I’m a software engineer living in San Francisco, constantly trying to level up my BBQ and powerlifting skills. 🇬🇧 🏳️‍🌈 🏋️‍♀️ 🍖

 

Django Tip: Staff-only Access to Databrowse

Databrowse has to be one of the most underappreciated Django apps. It’s been included with Django since 1.0, and it’s really simple to use; just register some models to a site, point to that site from your URLconf and you get a fully-featured data browser for free. You can read the databrowse docs here, but there’s something they don’t mention which I think is really nifty.

Down at the bottom of that page, it recommends using the login_required() decorator to restrict access to registered users, like so:

from django.conf.urls.defaults import *  
from django.contrib import databrowse  
from django.contrib.auth.decorators import login_required

urlpatterns = patterns('',  
    (r'^databrowse/(.*)$', login_required(databrowse.site.root)),
    (r'^login/$', 'django.contrib.auth.views.login'),
)

But if you want to restrict access to staff (i.e. users who can access the admin), you’ll have to use another (undocumented) decorator instead.

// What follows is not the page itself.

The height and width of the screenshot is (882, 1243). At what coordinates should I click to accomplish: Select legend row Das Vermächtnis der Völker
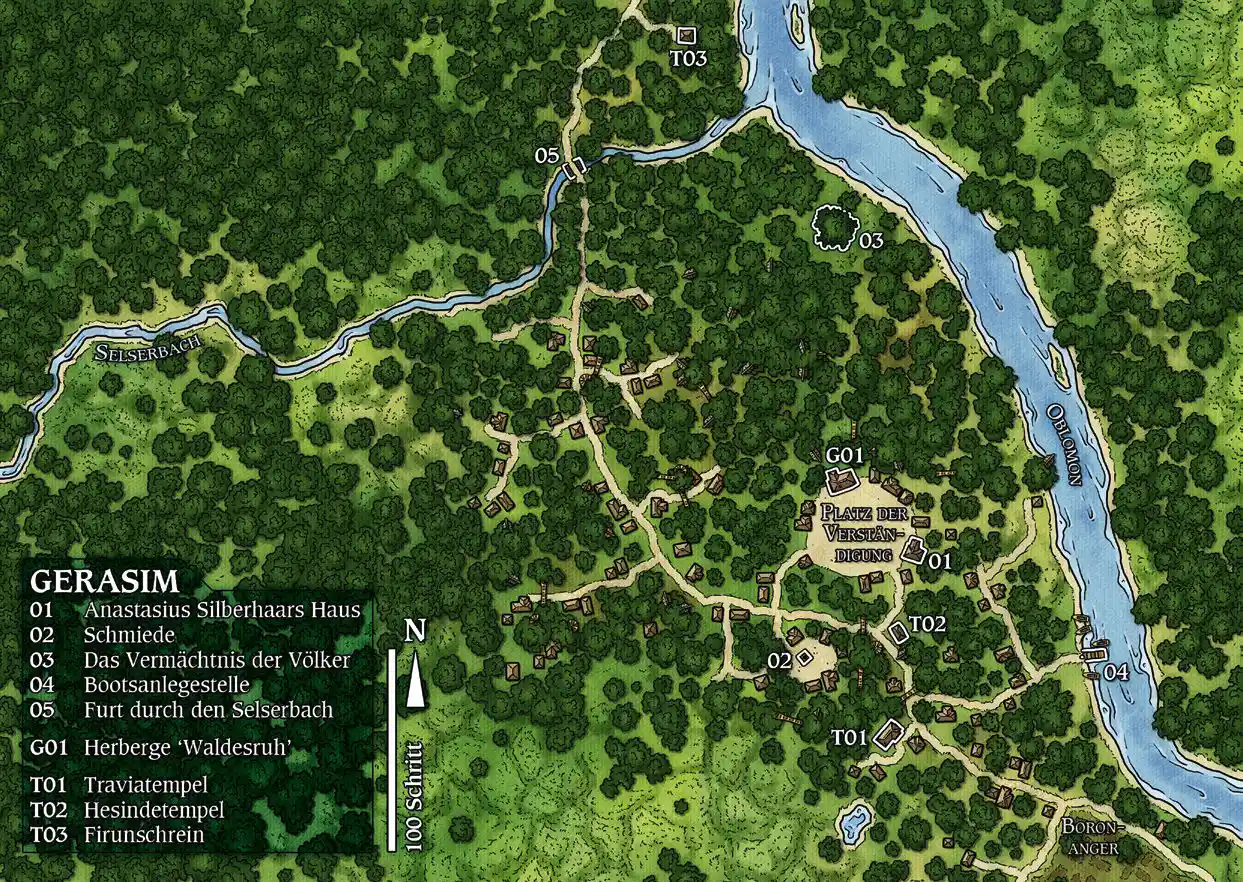tap(216, 660)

from django.conf.urls.defaults import *  
from django.contrib import databrowse  
from django.contrib.admin.views.decorators import staff_member_required

urlpatterns = patterns('',  
    (r'^databrowse/(.*)$', staff_member_required(databrowse.site.root)),
)

Only users with the is_staff flag will be able to access databrowse now, and the login form presented is essentially that of the Django admin. Note that django.contrib.admin must be in your INSTALLED_APPS for this to work.